> SELECTED PASSAGE:

Did you not use larger tires because:

Was it because you were already using the max tire that would fit on the bike?
Already using max tire size from the sponsor at the time?
Or already conducted an aero/rolling resistance weighted analysis to determine the optimal speed when factoring the course as a whole?
Did you conduct your own analysis with larger tires just for your own research for a later date?


Thanks Josh!

-Iain


So the time context here is pretty fun... in 2007-2009 when we were really pushing hard to understand the problem, the belief amongst the riders was still that the 24mm tire was faster in the dry and 27 was only good in the wet because it was 'slow'. We also had to contend with the bikes of the time, none of which could really handle more than a 27 or 28mm tubular tire (so measuring ~28mm)..and sadly we haven't been that much better off as of late as I think about it!

So way back then we figured pretty quickly that the 27mm Vittoria that the team had access to was faster on the cobbles than the 24 AND safer regardless of wheel.. so at that point we realized that a good part of the solution here was going to be educating the riders and convincing them to ride the bigger tires. There is a photo on the internet of me with Bjarne and Cancellara in the LSWT in San Diego, and the whole point of that entire test was to put him on a road bike and show the benefits of the aero wheels over the traditional classics wheels and to then show that the added drag of the 27mm tire wasn't that bad, while we did field testing on Crr to show them that the 27mm tire had same or better Crr (which they were all conditioned to believe wasn't true.. wider is higher Crr was the firm belief). I'd estimate that we spent probably 20% of the Roubaix project time doing things to help with rider education and psychology about all of this as the pushback was just so strong.

> DATA:

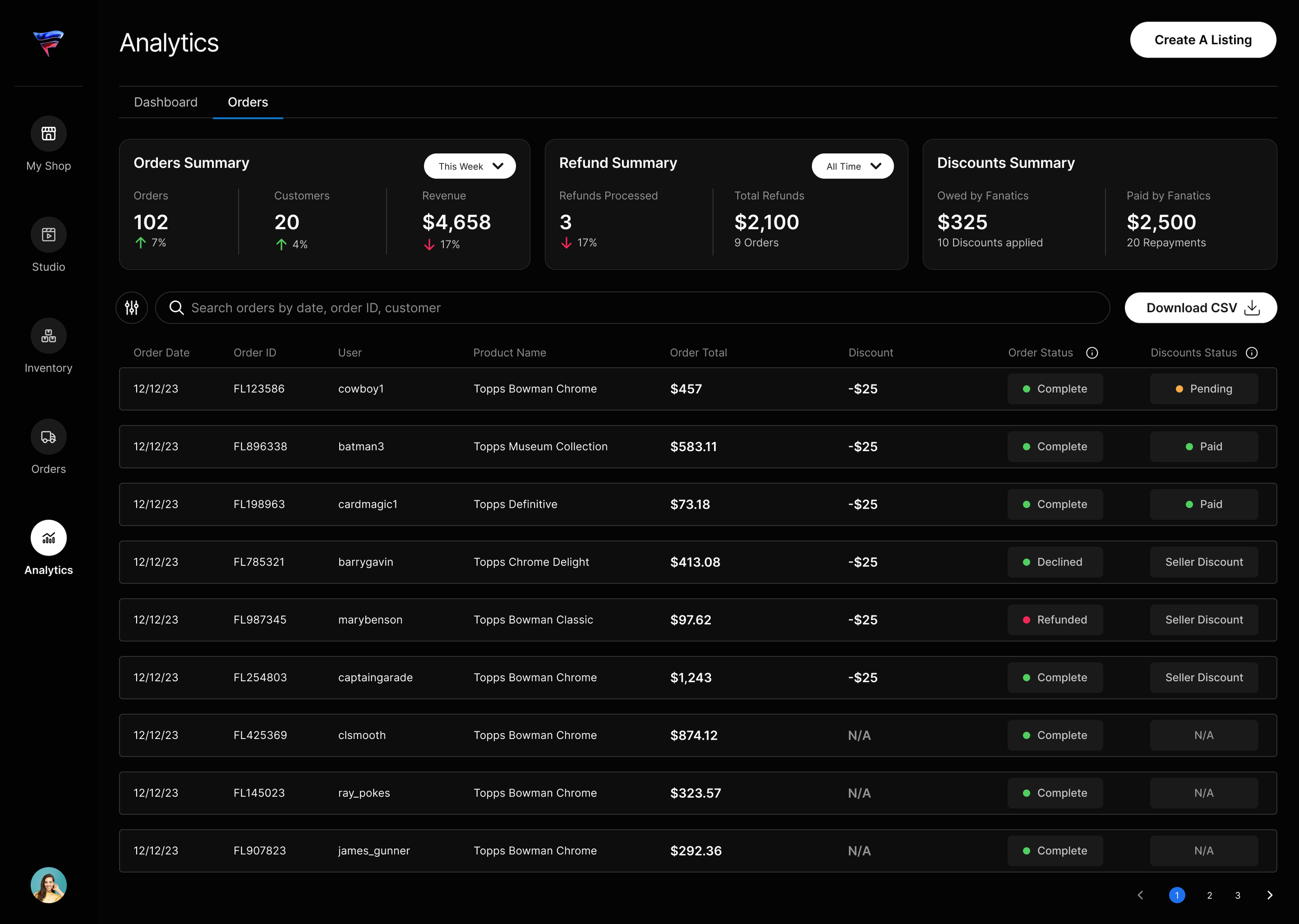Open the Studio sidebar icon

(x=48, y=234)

* * *

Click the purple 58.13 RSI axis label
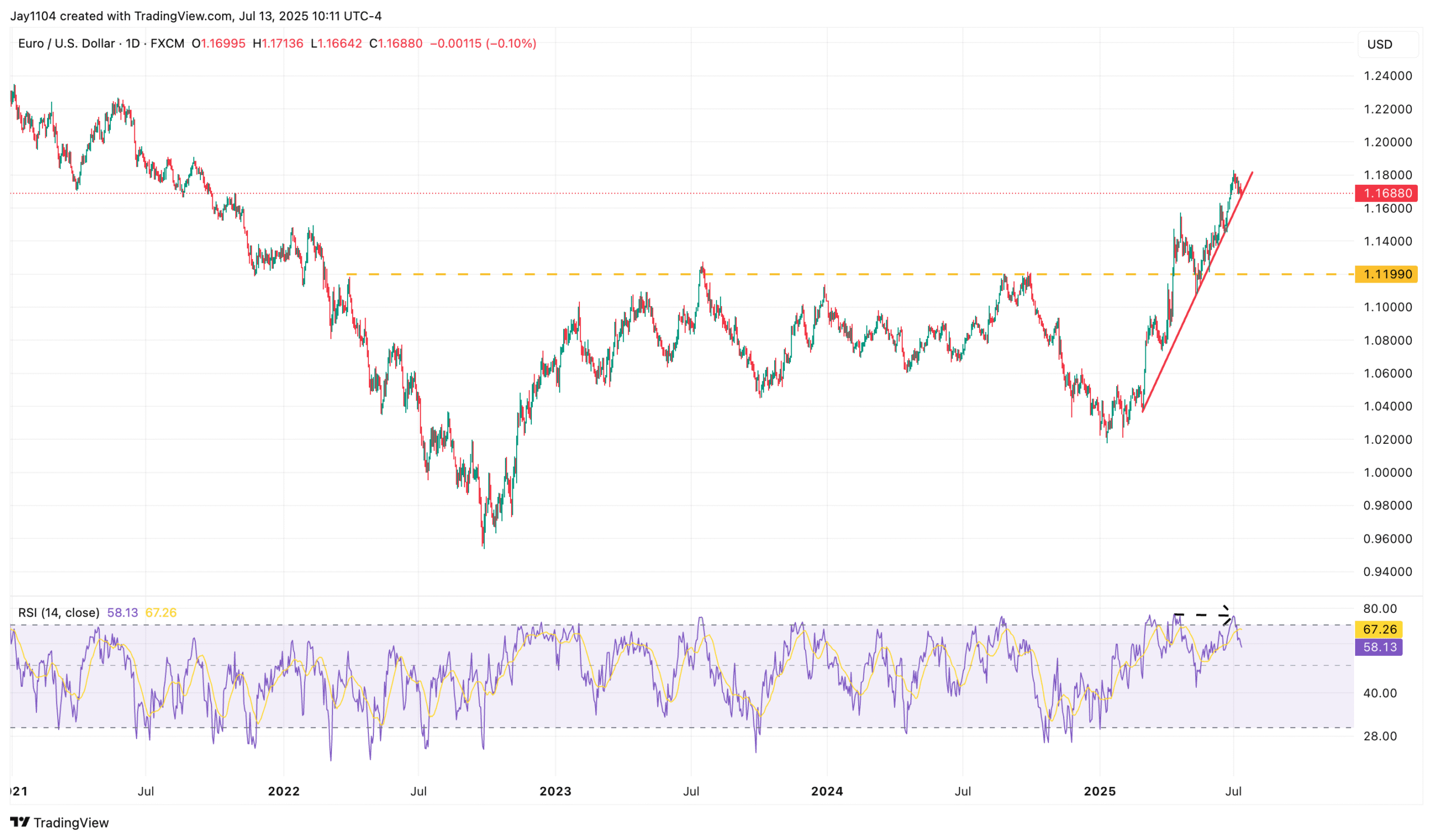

> EXERCISE REQUIREMENTS:
1: According to the passage about cobble tires, roughly what share of the Roubaix project time went to rider education and psychology?
2: Pick up the passage about cobble tires after its final sentence and carry it forward.
The rows play no part in what comes next.

> OUTPUTS FOR THE TASKS:
1: About 20% of the project time.

2:
So yes, we were using max tire that would fit the bike, which was also the max tire size made by the sponsor.
The whole 303 super-toroidal design came about in 2009 from this.. once we settled on the 27/28mm tire we had to design a wheel around it to minimize the aero penalty as it was somewhat significant on the 24mm wide 303 and 404 rims of the era.. and those had previously been considered to be 'wide'.

It would really only be 2012 or so before the bike manufacturers started to catch up with these changes... painful for us at Zipp, the Specialized Tarmac launched the year of the first Roubaix win (2010) could not fit 28mm tires or the 28mm wide 303 rim, even if it had a smaller tire as they had bulged the chain stays inward seeking stiffness.. so looking back it seems like this just happened, but it was really a pretty significant battle for a few years there to get this to change.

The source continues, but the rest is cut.